Book presentation
Le malentendu capital by Michel Tombroff
A journey to the edge of conceptual art, where meaning meets its limits.
French
For the past decade, Michel Tombroff has been exploring the links between the concepts of formalization, representation, and the real, particularly in the context of conceptual art, which emerged in the 1960s in the wake of abstraction and minimalism and played a fundamental role in the transition from the modern to the contemporary. His research from 2017 to 2024 culminated in his first essay, Zéro dièse existe – Art, mathématiques, inesthétique (Éditions Mimésis, 2024). That essay ended with a question: is it possible to imagine a “minimal” conceptual art that is not confused with so-called minimal art? In other words, what would happen if the concept contracted until it became that of almost nothing, or even nothing at all? What formalism could support this drastic requirement? What forms would result and what would they represent?

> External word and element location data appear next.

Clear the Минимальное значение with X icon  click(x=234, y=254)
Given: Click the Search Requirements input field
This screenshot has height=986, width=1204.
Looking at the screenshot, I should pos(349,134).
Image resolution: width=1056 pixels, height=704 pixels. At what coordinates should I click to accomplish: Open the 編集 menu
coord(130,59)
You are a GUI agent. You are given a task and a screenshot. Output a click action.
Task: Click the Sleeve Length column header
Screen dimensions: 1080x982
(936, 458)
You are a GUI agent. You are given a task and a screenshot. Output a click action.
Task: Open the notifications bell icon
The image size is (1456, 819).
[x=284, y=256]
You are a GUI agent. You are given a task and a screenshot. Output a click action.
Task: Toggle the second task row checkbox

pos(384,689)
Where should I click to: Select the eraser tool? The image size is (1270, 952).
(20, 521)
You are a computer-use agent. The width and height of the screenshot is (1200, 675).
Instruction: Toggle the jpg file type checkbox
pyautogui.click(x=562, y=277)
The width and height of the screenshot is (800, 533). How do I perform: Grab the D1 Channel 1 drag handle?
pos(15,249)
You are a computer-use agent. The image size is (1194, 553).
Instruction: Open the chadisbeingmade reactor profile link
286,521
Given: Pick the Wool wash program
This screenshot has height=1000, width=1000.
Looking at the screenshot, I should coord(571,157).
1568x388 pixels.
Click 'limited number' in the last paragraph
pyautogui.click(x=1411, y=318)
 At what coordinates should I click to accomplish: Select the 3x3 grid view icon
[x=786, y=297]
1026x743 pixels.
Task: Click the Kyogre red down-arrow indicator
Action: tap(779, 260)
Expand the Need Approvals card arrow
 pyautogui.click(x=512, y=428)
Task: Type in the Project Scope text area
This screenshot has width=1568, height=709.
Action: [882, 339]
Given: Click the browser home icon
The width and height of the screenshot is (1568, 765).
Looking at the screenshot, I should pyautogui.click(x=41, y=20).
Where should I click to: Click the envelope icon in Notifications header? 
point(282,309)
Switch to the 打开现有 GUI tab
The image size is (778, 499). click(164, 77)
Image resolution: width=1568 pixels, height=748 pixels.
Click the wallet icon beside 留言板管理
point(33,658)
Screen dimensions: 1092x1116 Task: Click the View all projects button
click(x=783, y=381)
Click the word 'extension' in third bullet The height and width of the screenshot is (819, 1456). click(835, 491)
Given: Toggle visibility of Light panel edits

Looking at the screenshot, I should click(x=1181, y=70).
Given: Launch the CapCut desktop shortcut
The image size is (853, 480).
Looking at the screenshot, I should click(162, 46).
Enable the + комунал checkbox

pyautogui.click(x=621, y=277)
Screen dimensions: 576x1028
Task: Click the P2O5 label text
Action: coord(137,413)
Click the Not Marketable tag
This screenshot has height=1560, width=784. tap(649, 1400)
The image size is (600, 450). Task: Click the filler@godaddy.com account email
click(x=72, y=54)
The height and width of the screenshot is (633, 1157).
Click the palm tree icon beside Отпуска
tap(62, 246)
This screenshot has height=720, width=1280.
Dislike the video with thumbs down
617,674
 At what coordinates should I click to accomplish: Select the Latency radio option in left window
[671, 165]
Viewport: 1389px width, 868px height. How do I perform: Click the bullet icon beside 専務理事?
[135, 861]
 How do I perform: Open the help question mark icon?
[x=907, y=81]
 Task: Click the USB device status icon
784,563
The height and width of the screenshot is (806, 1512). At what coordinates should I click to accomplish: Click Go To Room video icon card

These questions led the author into a wide-ranging reflection on the concept of representation and the relationship to the real, from Diego Velázquez’s Las Meninas (1656) to Céline Mathieu’s Oyster (2025), via Robert Smithson’s Non-site (Palisades-Edgewater, NJ) (1968), Roni Horn’s You Are The Weather (1996), and many others. Combined with the readings of Lacan and Badiou, this reflection revealed the existence of an impasse, the consequence of a misunderstanding. A crucial misunderstanding …
The presentation will be given in French.